For positions that are paid solely on commission, compliance with the law’s compensation disclosure requirements can be achieved by providing a written general statement that compensation shall be based on commission.
Additionally, the new law would prohibit employers from refusing to interview, hire, promote, employ or otherwise retaliating against an applicant or current employee for exercising their rights under new Section 194-b. The law would allow individuals aggrieved by a violation to file a complaint with the NYS Department of Labor (NYSDOL). Violations of the any of the requirements of the new law or any subsequently published regulations could result in a civil penalty pursuant to NY Labor Law Section 218 which generally provides civil monetary penalties for non-wage related violations ranging from $1,000 to $3,000, to be assessed by the NYSDOL.

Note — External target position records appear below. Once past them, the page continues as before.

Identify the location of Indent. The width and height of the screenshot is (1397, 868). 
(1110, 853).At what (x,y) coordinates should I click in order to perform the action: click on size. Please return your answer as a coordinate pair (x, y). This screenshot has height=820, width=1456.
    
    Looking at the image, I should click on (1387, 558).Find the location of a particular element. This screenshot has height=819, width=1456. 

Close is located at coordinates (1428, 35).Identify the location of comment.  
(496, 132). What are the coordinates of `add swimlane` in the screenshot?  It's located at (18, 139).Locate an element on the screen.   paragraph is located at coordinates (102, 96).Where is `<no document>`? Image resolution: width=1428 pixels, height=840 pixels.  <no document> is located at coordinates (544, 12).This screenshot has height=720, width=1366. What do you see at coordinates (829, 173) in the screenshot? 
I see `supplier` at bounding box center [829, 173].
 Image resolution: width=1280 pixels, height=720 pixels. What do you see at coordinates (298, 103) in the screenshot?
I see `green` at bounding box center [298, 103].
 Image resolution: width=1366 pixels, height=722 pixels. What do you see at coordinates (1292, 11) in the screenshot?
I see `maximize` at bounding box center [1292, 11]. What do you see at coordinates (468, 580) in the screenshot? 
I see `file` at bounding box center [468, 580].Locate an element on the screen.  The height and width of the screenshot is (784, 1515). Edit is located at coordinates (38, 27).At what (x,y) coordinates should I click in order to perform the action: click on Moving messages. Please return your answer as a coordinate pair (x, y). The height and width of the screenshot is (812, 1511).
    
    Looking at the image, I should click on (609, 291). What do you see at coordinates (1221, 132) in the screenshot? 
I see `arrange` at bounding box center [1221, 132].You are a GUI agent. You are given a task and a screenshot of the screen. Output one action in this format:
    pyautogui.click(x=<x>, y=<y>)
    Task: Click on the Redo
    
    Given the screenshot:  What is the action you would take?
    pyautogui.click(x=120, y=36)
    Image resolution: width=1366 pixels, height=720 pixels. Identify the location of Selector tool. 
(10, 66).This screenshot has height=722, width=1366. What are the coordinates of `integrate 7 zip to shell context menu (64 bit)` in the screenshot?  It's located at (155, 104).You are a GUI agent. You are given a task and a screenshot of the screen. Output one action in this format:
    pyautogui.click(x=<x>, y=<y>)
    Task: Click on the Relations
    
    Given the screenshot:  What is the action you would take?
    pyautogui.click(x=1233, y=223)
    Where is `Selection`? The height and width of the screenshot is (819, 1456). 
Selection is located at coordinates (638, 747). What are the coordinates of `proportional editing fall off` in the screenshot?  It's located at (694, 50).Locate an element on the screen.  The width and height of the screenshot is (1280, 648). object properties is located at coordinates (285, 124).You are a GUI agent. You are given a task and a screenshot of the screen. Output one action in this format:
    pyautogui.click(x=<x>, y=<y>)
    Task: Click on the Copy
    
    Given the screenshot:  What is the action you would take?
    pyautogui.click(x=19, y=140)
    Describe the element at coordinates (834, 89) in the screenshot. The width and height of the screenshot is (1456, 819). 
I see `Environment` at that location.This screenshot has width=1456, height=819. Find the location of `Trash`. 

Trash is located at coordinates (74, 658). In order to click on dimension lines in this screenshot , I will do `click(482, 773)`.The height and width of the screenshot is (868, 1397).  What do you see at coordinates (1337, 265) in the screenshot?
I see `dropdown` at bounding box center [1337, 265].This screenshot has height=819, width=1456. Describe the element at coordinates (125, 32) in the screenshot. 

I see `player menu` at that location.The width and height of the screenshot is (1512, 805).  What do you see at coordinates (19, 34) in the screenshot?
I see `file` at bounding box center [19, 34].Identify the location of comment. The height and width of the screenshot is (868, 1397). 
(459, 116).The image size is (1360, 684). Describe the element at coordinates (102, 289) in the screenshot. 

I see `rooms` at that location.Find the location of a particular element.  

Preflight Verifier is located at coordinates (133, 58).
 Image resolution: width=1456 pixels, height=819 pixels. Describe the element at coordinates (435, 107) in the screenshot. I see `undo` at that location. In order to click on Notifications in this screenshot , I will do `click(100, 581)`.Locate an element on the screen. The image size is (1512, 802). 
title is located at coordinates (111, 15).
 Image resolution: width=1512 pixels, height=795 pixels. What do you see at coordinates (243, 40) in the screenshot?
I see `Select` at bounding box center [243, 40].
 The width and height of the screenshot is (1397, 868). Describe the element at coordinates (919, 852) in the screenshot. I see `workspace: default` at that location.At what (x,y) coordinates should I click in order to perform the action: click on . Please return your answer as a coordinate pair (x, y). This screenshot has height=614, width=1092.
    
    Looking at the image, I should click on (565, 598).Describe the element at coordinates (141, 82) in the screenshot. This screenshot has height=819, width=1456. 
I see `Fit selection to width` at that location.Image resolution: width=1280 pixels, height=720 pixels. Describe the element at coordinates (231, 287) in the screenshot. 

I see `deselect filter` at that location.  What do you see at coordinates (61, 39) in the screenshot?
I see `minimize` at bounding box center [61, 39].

Under the new law, covered employers would also be required to maintain records of compliance, including but not limited to the history of compensation ranges for each job, promotion or transfer opportunity as well as the job descriptions for such positions (if applicable).” (Bond)
If enacted, the proposed bill would take effect 270 days after it becomes law.
These are simple changes to make when posting for openings and recruiting. Ensure that you are communicating the anticipated changes throughout your organization. Continue to monitor for any upcoming changes or modifications to the proposed legislation. These changes are a trend nationally.